Required work: Rewrite every item below, putting "logo image" wherever "logo icon" appears and leaving everything else unchanged.

Entries for locating text and elements:
^^^^^^^^

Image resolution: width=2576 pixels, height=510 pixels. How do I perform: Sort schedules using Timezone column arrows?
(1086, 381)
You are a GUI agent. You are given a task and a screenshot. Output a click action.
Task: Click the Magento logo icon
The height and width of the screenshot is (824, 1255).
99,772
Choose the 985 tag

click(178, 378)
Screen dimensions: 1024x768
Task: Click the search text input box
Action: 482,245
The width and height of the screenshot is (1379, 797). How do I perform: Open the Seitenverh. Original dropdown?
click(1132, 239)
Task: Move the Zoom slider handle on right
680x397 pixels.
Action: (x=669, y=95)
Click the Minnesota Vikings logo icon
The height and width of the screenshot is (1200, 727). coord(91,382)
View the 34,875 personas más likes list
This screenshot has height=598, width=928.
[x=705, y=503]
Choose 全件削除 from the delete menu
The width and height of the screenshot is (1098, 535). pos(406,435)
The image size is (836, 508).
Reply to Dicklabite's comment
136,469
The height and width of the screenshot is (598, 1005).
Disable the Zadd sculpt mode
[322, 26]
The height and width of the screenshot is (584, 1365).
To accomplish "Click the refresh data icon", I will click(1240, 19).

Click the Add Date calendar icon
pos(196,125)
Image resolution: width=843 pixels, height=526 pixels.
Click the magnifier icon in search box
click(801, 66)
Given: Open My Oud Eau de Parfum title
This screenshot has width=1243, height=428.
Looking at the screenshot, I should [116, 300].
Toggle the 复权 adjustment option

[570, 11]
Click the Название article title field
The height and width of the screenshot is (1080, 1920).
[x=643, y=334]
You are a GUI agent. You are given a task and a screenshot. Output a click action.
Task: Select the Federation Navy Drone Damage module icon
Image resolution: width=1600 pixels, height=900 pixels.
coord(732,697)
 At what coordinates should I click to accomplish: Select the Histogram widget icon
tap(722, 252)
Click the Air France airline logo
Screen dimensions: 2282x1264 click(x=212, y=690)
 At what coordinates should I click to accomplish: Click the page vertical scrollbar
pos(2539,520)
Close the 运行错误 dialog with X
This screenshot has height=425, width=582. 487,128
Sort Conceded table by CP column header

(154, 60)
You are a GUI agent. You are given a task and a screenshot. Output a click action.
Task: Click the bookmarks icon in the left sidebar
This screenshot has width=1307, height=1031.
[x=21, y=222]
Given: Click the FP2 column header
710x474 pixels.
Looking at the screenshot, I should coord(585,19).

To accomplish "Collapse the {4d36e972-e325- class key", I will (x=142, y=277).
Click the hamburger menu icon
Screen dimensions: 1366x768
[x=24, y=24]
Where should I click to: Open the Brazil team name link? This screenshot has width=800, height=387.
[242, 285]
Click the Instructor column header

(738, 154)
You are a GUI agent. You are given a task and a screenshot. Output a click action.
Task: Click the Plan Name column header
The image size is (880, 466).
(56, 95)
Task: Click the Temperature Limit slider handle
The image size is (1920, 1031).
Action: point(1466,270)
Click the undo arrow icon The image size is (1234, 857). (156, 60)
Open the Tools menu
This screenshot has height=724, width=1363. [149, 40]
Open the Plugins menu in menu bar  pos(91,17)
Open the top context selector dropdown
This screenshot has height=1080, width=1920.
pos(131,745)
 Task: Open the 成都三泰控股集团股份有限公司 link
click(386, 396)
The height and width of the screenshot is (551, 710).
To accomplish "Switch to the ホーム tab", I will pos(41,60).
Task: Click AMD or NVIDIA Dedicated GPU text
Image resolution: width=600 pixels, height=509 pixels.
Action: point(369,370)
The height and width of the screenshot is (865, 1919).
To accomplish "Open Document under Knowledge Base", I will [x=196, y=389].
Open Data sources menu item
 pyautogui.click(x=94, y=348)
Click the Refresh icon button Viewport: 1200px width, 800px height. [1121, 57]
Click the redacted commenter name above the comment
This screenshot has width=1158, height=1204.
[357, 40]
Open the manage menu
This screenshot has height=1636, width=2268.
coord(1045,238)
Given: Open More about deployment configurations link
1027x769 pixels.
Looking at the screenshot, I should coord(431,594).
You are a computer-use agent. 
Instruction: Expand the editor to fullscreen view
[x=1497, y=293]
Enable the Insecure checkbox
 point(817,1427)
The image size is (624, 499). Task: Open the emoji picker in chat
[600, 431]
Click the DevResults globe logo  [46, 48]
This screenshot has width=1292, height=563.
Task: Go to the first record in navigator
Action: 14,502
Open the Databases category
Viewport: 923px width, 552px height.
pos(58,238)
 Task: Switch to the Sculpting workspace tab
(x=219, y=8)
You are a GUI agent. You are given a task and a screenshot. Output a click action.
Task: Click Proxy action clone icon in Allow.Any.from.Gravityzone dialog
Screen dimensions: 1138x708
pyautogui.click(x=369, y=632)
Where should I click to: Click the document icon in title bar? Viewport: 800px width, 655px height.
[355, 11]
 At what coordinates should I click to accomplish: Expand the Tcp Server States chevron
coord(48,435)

^^^^^^^^

The reply:
Image resolution: width=2576 pixels, height=510 pixels. How do I perform: Sort schedules using Timezone column arrows?
(1086, 381)
You are a GUI agent. You are given a task and a screenshot. Output a click action.
Task: Click the Magento logo image
The height and width of the screenshot is (824, 1255).
99,772
Choose the 985 tag

click(178, 378)
Screen dimensions: 1024x768
Task: Click the search text input box
Action: 482,245
The width and height of the screenshot is (1379, 797). How do I perform: Open the Seitenverh. Original dropdown?
click(1132, 239)
Task: Move the Zoom slider handle on right
680x397 pixels.
Action: (x=669, y=95)
Click the Minnesota Vikings logo image
The height and width of the screenshot is (1200, 727). coord(91,382)
View the 34,875 personas más likes list
This screenshot has height=598, width=928.
[x=705, y=503]
Choose 全件削除 from the delete menu
The width and height of the screenshot is (1098, 535). pos(406,435)
The image size is (836, 508).
Reply to Dicklabite's comment
136,469
The height and width of the screenshot is (598, 1005).
Disable the Zadd sculpt mode
[322, 26]
The height and width of the screenshot is (584, 1365).
To accomplish "Click the refresh data icon", I will click(1240, 19).

Click the Add Date calendar icon
pos(196,125)
Image resolution: width=843 pixels, height=526 pixels.
Click the magnifier icon in search box
click(801, 66)
Given: Open My Oud Eau de Parfum title
This screenshot has width=1243, height=428.
Looking at the screenshot, I should [116, 300].
Toggle the 复权 adjustment option

[570, 11]
Click the Название article title field
The height and width of the screenshot is (1080, 1920).
[x=643, y=334]
You are a GUI agent. You are given a task and a screenshot. Output a click action.
Task: Select the Federation Navy Drone Damage module icon
Image resolution: width=1600 pixels, height=900 pixels.
coord(732,697)
 At what coordinates should I click to accomplish: Select the Histogram widget icon
tap(722, 252)
Click the Air France airline logo
Screen dimensions: 2282x1264 click(x=212, y=690)
 At what coordinates should I click to accomplish: Click the page vertical scrollbar
pos(2539,520)
Close the 运行错误 dialog with X
This screenshot has height=425, width=582. 487,128
Sort Conceded table by CP column header

(154, 60)
You are a GUI agent. You are given a task and a screenshot. Output a click action.
Task: Click the bookmarks icon in the left sidebar
This screenshot has width=1307, height=1031.
[x=21, y=222]
Given: Click the FP2 column header
710x474 pixels.
Looking at the screenshot, I should coord(585,19).

To accomplish "Collapse the {4d36e972-e325- class key", I will (x=142, y=277).
Click the hamburger menu icon
Screen dimensions: 1366x768
[x=24, y=24]
Where should I click to: Open the Brazil team name link? This screenshot has width=800, height=387.
[242, 285]
Click the Instructor column header

(738, 154)
You are a GUI agent. You are given a task and a screenshot. Output a click action.
Task: Click the Plan Name column header
The image size is (880, 466).
(56, 95)
Task: Click the Temperature Limit slider handle
The image size is (1920, 1031).
Action: point(1466,270)
Click the undo arrow icon The image size is (1234, 857). (156, 60)
Open the Tools menu
This screenshot has height=724, width=1363. [149, 40]
Open the Plugins menu in menu bar  pos(91,17)
Open the top context selector dropdown
This screenshot has height=1080, width=1920.
pos(131,745)
 Task: Open the 成都三泰控股集团股份有限公司 link
click(386, 396)
The height and width of the screenshot is (551, 710).
To accomplish "Switch to the ホーム tab", I will pos(41,60).
Task: Click AMD or NVIDIA Dedicated GPU text
Image resolution: width=600 pixels, height=509 pixels.
Action: point(369,370)
The height and width of the screenshot is (865, 1919).
To accomplish "Open Document under Knowledge Base", I will [x=196, y=389].
Open Data sources menu item
 pyautogui.click(x=94, y=348)
Click the Refresh icon button Viewport: 1200px width, 800px height. [1121, 57]
Click the redacted commenter name above the comment
This screenshot has width=1158, height=1204.
[357, 40]
Open the manage menu
This screenshot has height=1636, width=2268.
coord(1045,238)
Given: Open More about deployment configurations link
1027x769 pixels.
Looking at the screenshot, I should coord(431,594).
You are a computer-use agent. 
Instruction: Expand the editor to fullscreen view
[x=1497, y=293]
Enable the Insecure checkbox
 point(817,1427)
The image size is (624, 499). Task: Open the emoji picker in chat
[600, 431]
Click the DevResults globe logo  [46, 48]
This screenshot has width=1292, height=563.
Task: Go to the first record in navigator
Action: 14,502
Open the Databases category
Viewport: 923px width, 552px height.
pos(58,238)
 Task: Switch to the Sculpting workspace tab
(x=219, y=8)
You are a GUI agent. You are given a task and a screenshot. Output a click action.
Task: Click Proxy action clone icon in Allow.Any.from.Gravityzone dialog
Screen dimensions: 1138x708
pyautogui.click(x=369, y=632)
Where should I click to: Click the document icon in title bar? Viewport: 800px width, 655px height.
[355, 11]
 At what coordinates should I click to accomplish: Expand the Tcp Server States chevron
coord(48,435)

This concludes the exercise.